Six reliable factors have been identified as the most accurate predictors of the need for multiple “clean up” surgeries for surgical site infections following spine surgery. By “clean up” surgery, we mean the procedure called irrigation and debridement, a way to remove infection and cleanse the wound.
Surgical site infections after spinal surgery are not uncommon. Irrigation and debridement is the usual first-line of treatment for the problem. In one-fourth up to one-half of all patients with spinal surgical site infections, more than one clean-up procedure is required.
If the surgeon had some way to predict which patients might be at increased risk for this complication, then measures could be taken to reduce the risk. In this article, surgeons from the University of Massachusetts Medical Center present a model they developed to determine the need for a single irrigation and debridement versus multiple procedures.
This scoring system is called the Postoperative Infection Treatment Score for the Spine or PITSS. The surgeons developed the model and tested it on a large group of patients at one spine center. Once the scoring system was determined to be reliable, they validated it by repeating the study on a separate group of patients.
The predictive is based on the presence of one or more of six predictive factors: 1) location of infection in the spine, 2) patient’s health (presence of other diseases like diabetes, pneumonia, or heart disease), 3) type of infection, 4) presence of infection elsewhere in the body, 5) use of hardware in the spine such as metal plates and screws, and 6) the need for bone graft for the initial spinal surgery.
Over 30 factors were tested for significance and ability to predict the need for multiple debridement procedures. Patients with one or more of these six factors were the most likely to need more than a single debridement procedure. Once the test was applied to the patient and a high risk was determined, then additional care could be provided early on. This early intervention may reduce costs, duration of hospital stay, and need for further surgeries.
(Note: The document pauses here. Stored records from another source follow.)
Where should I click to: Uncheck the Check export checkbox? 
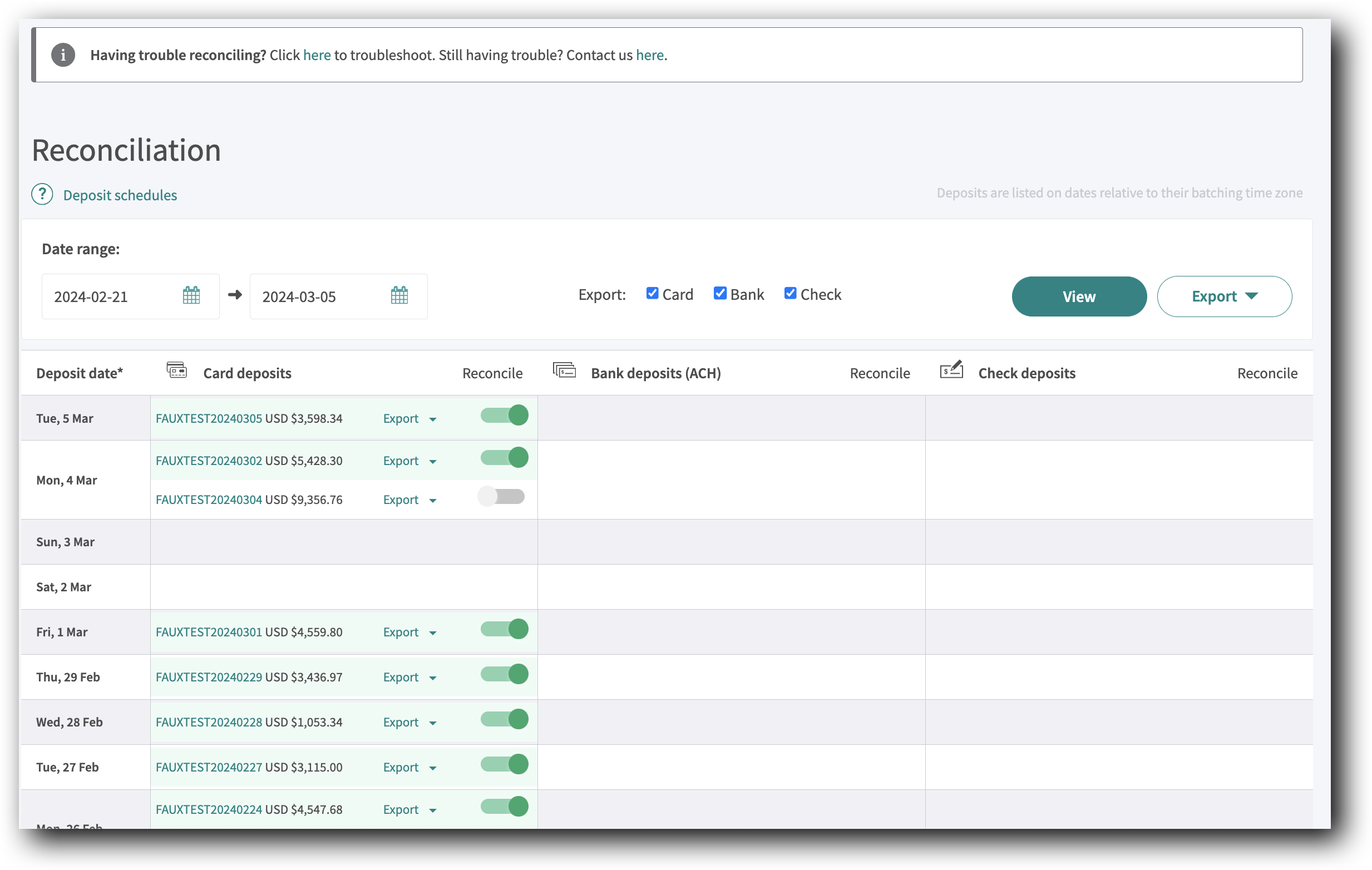790,293
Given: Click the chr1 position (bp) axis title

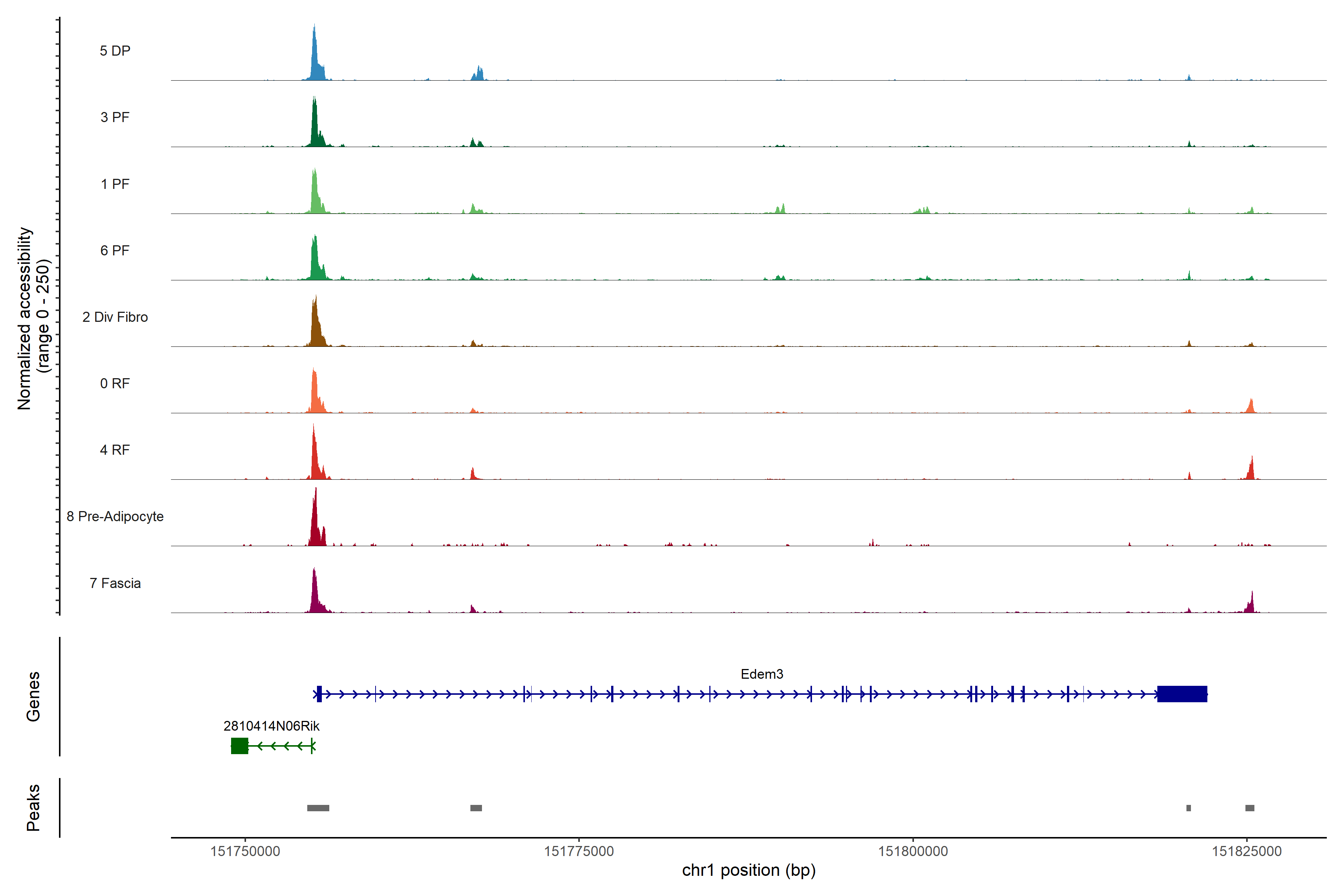Looking at the screenshot, I should 749,870.
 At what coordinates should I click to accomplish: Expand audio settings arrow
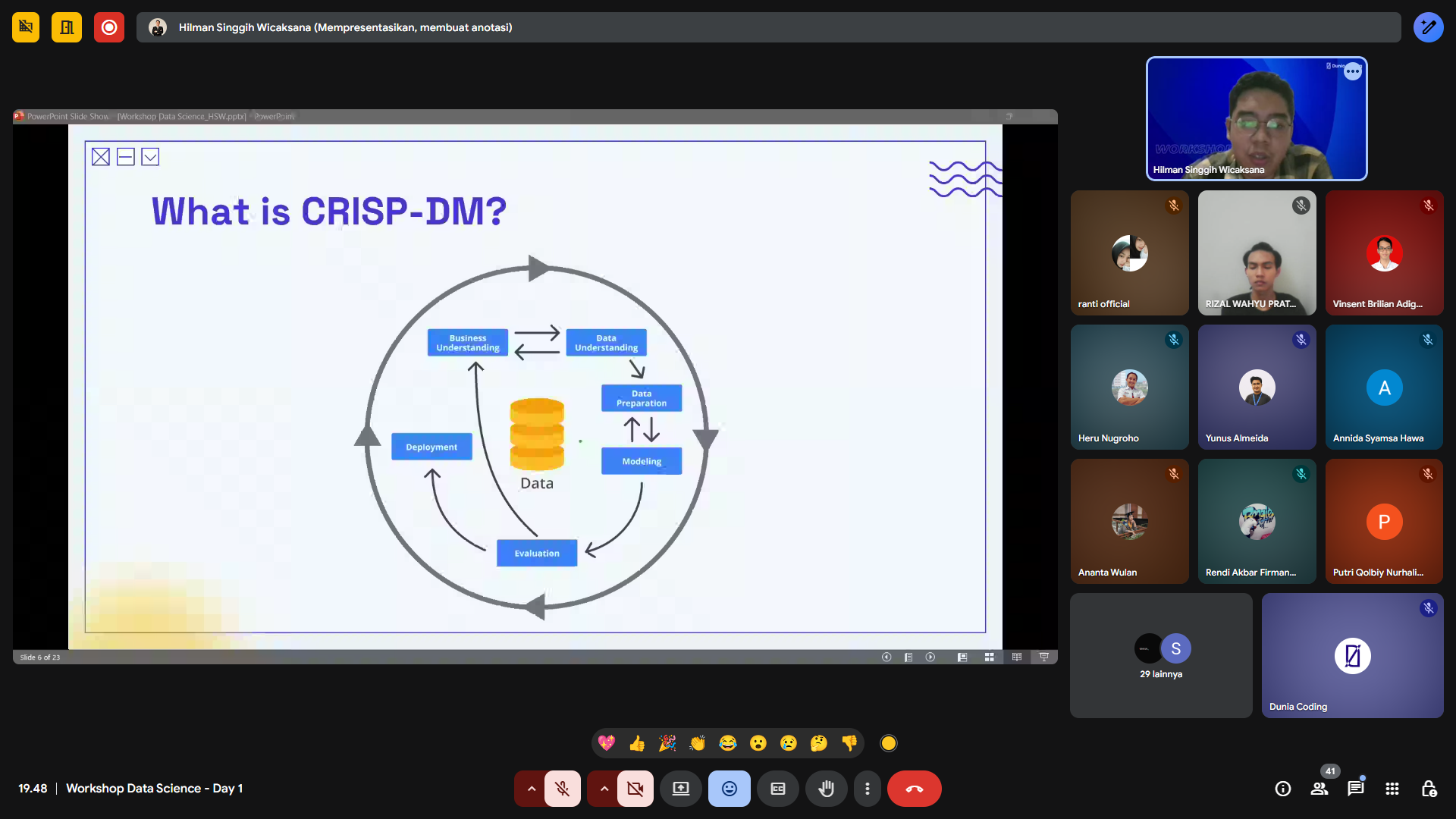coord(532,789)
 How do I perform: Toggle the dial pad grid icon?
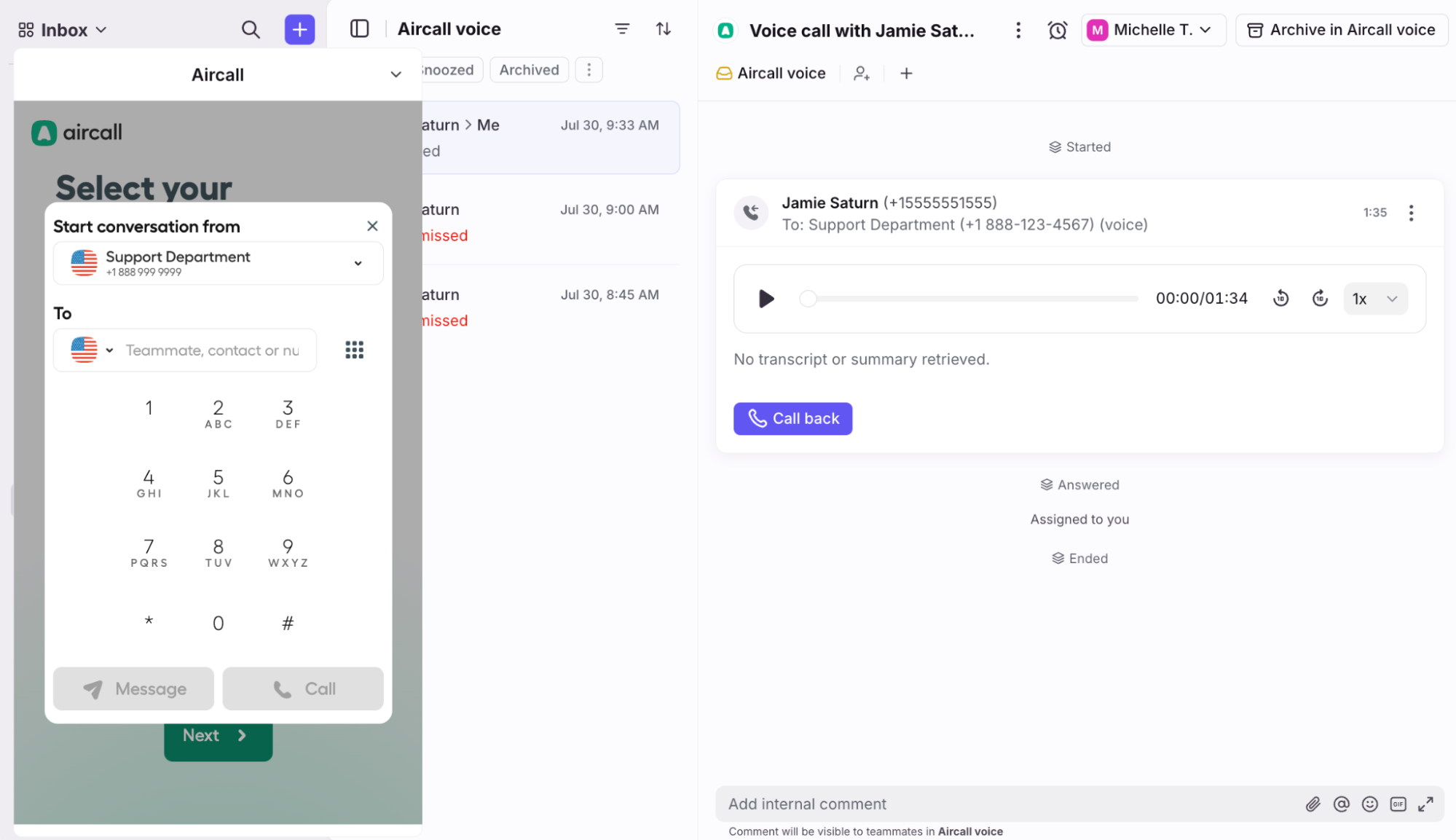click(354, 350)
The authors stand by their new scoring system as being effective and reliable. But they do say that surgeons must use this as a tool along with their own judgment for each patient. The PITSS provides an aid in predicting which patients with a surgical site infection after spinal surgery may need multiple irrigation and debridement procedures. Setting up surgical dates in advance and preparing for the possibility of a second (or third) debridement procedure will benefit the patient in recovering more quickly from these infections with lower costs.